**** Entries provided ****

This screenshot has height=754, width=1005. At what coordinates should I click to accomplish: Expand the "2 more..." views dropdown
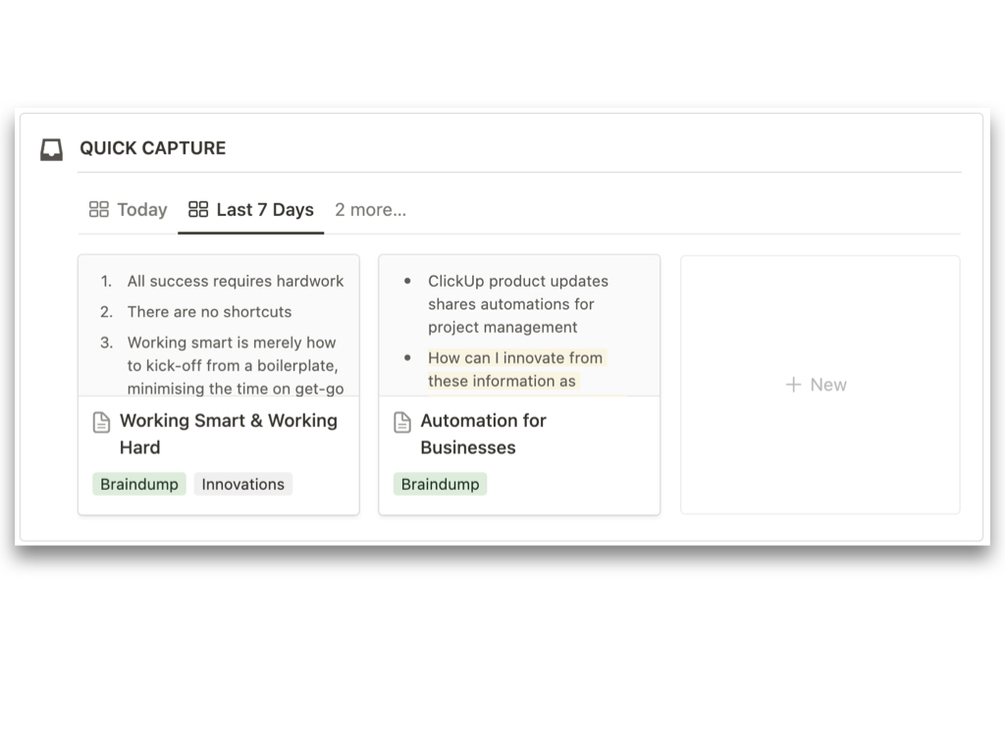pyautogui.click(x=370, y=209)
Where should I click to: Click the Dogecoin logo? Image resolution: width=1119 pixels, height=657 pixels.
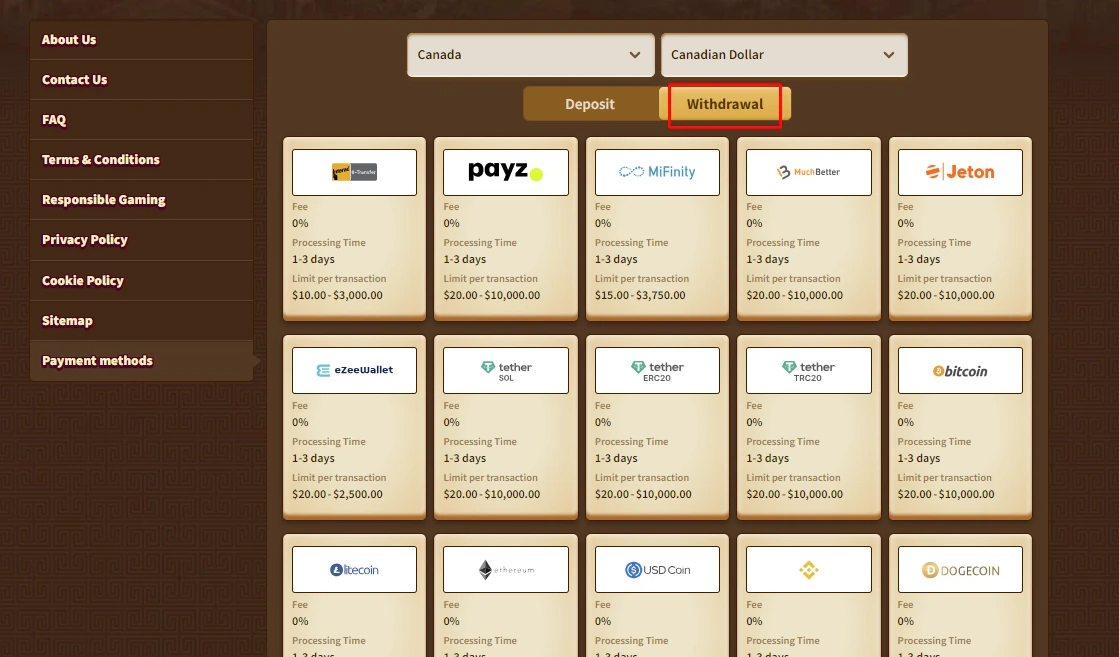click(960, 570)
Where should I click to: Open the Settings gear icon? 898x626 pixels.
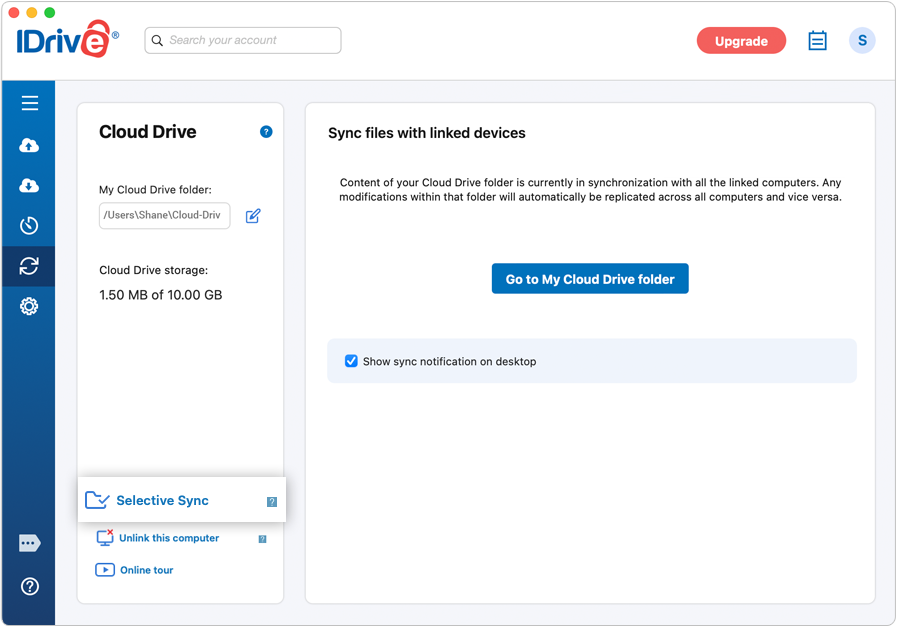[29, 306]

****

◆ **Goal of the exercise**:
Take only the line containing "Where should I click to: Click" and every line after it to the end of the entries, and copy them exactly, pictures excluded.

◆ **Result below**:
Where should I click to: Click the Dogecoin logo? Image resolution: width=1119 pixels, height=657 pixels.
click(960, 570)
Where should I click to: Open the Settings gear icon? 898x626 pixels.
[29, 306]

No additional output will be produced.